AUSTIN, Texas (Legal Newsline) - Texas Attorney General Greg Abbott on Monday charged BP Products North America with "illegally emitting" close to 500,000 pounds of pollutants from its Texas City refinery for more than a month.

The state's investigation shows that BP's failure to properly maintain its equipment caused the malfunction and could have been prevented, Abbott's office said in a statement.

According to the complaint, BP "admitted to the release of air contaminants to the atmosphere" at the refinery after an April 6 fire on part of a ultracracking unit.

BP restarted the ultracracker and another unit before repairing a compressor, sending benzene, carbon monoxide and other pollutants into the air for about a month, the state said.

"BP decided to continue those units so as not to reduce productivity," the State said in the complaint. "BP made very little attempt to minimize the emission of air contaminants caused by its actions, once again prioritizing profits over environmental compliance."

The State also has a pending action over an alleged release of contaminants related to a 2005 explosion at the Texas City refinery, Abbott said.
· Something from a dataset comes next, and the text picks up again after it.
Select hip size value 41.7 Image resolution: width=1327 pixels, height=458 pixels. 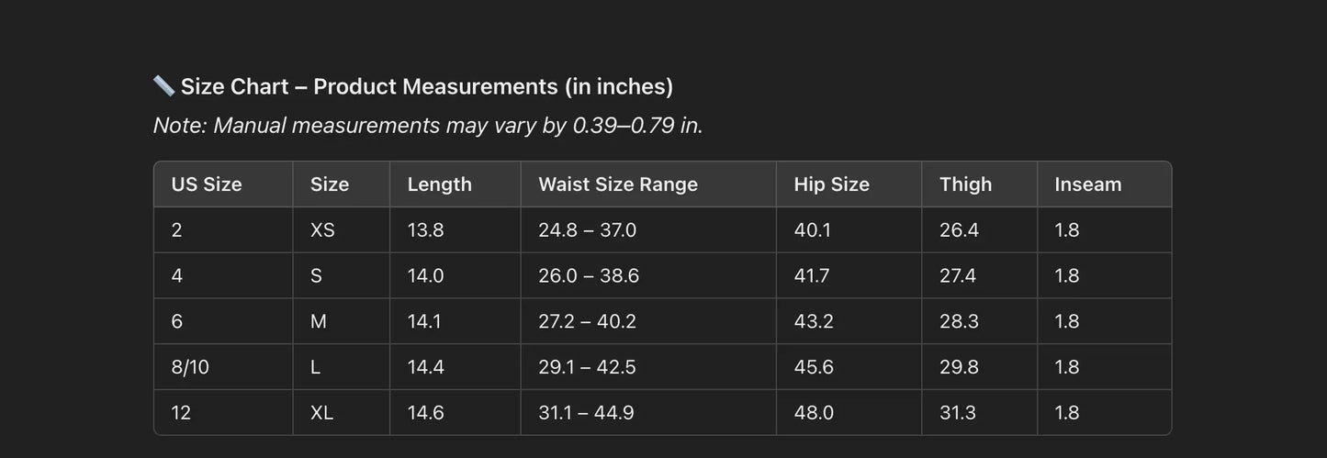click(812, 275)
That blast killed 15 workers and led to a $50 million fine by the U.S. for a violation of the federal Clean Water Act.

BP "will continue to cooperate with the Attorney General's Office" and the Texas environmental quality agency "to resolve their concerns," Scott Dean, a spokesman for the company, said in an e-mailed statement to Bloomberg News.

The company declined further comment on the litigation, he said.

Lawyers for workers at the Texas City refinery and nearby residents filed a class action last week, alleging they were injured by emissions from April 6-May 16.

The lawsuits are unrelated to the Gulf oil spill.

An explosion and fire occurred on Transocean's drilling rig Deepwater Horizon, licensed to BP, on April 20, killing 11 workers and resulting in the largest offshore spill in U.S. history.

Abbott is seeking civil penalties of no less than $50 and no greater than $25,000 per day of each violation of state air quality laws, as well as attorneys fees and investigative costs.